Please retype the entries below exactly as they are written.

##############################

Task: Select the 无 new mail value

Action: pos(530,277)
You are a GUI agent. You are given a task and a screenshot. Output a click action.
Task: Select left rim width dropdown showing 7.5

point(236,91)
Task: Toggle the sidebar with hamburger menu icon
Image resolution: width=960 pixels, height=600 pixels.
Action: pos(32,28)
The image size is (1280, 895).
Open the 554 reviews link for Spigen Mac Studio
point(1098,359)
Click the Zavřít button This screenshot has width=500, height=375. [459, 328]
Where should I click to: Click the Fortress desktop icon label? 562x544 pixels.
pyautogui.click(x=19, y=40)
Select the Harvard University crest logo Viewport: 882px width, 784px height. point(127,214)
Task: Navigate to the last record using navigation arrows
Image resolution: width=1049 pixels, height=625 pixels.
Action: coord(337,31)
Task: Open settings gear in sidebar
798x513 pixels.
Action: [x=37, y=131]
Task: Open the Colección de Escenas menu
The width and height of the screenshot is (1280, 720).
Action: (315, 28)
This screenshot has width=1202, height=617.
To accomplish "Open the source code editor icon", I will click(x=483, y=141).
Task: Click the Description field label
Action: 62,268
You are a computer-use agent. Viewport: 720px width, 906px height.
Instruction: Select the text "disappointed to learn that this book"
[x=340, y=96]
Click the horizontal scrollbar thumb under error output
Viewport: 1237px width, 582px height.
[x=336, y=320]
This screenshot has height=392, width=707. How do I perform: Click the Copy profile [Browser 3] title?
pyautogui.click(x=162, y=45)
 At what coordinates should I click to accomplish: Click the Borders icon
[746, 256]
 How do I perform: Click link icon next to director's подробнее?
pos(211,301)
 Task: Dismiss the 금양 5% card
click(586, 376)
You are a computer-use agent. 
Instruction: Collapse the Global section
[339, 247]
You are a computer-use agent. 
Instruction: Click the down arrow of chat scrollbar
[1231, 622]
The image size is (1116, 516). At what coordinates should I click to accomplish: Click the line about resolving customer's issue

##############################

### Answer to this problem
Task: Select the 无 new mail value

Action: pos(530,277)
You are a GUI agent. You are given a task and a screenshot. Output a click action.
Task: Select left rim width dropdown showing 7.5

point(236,91)
Task: Toggle the sidebar with hamburger menu icon
Image resolution: width=960 pixels, height=600 pixels.
Action: pos(32,28)
The image size is (1280, 895).
Open the 554 reviews link for Spigen Mac Studio
point(1098,359)
Click the Zavřít button This screenshot has width=500, height=375. [459, 328]
Where should I click to: Click the Fortress desktop icon label? 562x544 pixels.
pyautogui.click(x=19, y=40)
Select the Harvard University crest logo Viewport: 882px width, 784px height. point(127,214)
Task: Navigate to the last record using navigation arrows
Image resolution: width=1049 pixels, height=625 pixels.
Action: coord(337,31)
Task: Open settings gear in sidebar
798x513 pixels.
Action: [x=37, y=131]
Task: Open the Colección de Escenas menu
The width and height of the screenshot is (1280, 720).
Action: (315, 28)
This screenshot has width=1202, height=617.
To accomplish "Open the source code editor icon", I will click(x=483, y=141).
Task: Click the Description field label
Action: 62,268
You are a computer-use agent. Viewport: 720px width, 906px height.
Instruction: Select the text "disappointed to learn that this book"
[x=340, y=96]
Click the horizontal scrollbar thumb under error output
Viewport: 1237px width, 582px height.
[x=336, y=320]
This screenshot has height=392, width=707. How do I perform: Click the Copy profile [Browser 3] title?
pyautogui.click(x=162, y=45)
 At what coordinates should I click to accomplish: Click the Borders icon
[746, 256]
 How do I perform: Click link icon next to director's подробнее?
pos(211,301)
 Task: Dismiss the 금양 5% card
click(586, 376)
You are a computer-use agent. 
Instruction: Collapse the Global section
[339, 247]
You are a computer-use agent. 
Instruction: Click the down arrow of chat scrollbar
[1231, 622]
The image size is (1116, 516). At what coordinates should I click to accomplish: Click the line about resolving customer's issue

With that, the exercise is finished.